Srivastava makes clear reference to clothing, textiles, leather, footwear, processed foods, seafood and selected agricultural products.The report indicated that Britain’s imports amounted to $928.9 billion in 2025, but the value of goods imported from India amounted to only $15.2 billion, giving India a market share of only 1.6%. The UK also accounts for only 3.4% of India’s global merchandise exports.However, Srivastava cautioned against assuming that lower market share automatically translates into export potential.“Export potential depends on four factors – UK demand, India’s export capacity, its existing presence in the UK market, and the tariff advantage created by the Central European Free Trade Agreement. Standards, food safety rules, safeguards, certification and supply chain restrictions can be as important as tariffs,” he said.GTRI has identified labour-intensive sectors such as apparel, textiles, leather products, footwear, processed foods and seafood as among the biggest beneficiaries of the agreement.
It also sees opportunities in automobiles, motorcycles, automotive components and selected engineering products.The research center highlighted processed foods as an area with great untapped potential. While the UK imported $33.4 billion worth of processed food last year, India supplied just $354 million, leaving its market share at just 1.1%.“Significant demand in the UK, lower India penetration and tariff reductions create strong potential in ready-to-eat foods, bakery products, confectioneries, sauces and ethnic foods.

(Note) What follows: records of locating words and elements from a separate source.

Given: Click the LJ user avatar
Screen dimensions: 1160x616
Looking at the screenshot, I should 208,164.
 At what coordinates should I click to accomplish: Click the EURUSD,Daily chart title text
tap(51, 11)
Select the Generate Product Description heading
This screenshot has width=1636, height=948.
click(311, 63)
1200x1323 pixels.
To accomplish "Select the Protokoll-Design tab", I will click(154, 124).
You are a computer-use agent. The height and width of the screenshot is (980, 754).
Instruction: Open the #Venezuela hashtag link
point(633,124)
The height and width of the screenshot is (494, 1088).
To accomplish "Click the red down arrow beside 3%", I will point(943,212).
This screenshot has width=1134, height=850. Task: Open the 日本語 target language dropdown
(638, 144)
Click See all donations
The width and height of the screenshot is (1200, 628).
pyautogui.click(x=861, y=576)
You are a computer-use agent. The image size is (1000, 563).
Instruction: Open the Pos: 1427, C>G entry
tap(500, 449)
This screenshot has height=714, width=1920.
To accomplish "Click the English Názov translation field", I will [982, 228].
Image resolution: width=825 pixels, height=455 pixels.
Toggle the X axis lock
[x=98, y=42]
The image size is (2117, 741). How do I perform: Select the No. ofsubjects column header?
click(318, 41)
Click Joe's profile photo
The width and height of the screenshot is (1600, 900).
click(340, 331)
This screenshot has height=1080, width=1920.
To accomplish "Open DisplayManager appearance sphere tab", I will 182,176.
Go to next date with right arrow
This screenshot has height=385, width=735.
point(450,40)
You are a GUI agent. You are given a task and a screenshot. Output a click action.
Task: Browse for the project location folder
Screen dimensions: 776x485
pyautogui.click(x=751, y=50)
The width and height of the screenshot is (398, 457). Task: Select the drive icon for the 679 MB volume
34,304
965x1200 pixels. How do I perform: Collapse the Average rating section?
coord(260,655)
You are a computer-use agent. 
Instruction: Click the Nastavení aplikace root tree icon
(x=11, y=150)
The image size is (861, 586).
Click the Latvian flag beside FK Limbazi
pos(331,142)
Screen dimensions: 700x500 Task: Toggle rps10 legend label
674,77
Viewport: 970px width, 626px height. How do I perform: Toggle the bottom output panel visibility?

Food safety, labeling and traceability will remain critical, the report said.While CETA could also improve the prospects for cars and auto components, GTRI said compliance with rules of origin and technical regulations would determine the extent of the gains.At the same time, he warned that customs concessions alone may not significantly benefit sectors such as chemicals and pharmaceuticals, where regulatory approvals, quality standards and procurement systems play a greater role in market access.The think tank also pointed to challenges facing steel exports, noting that the UK’s safeguard measures, lower import quotas and higher above-quota tariffs could offset the benefits of the trade agreement. He added that India’s alcohol exports are unlikely to see significant gains due to limited export volumes, weak global brands and intense international competition.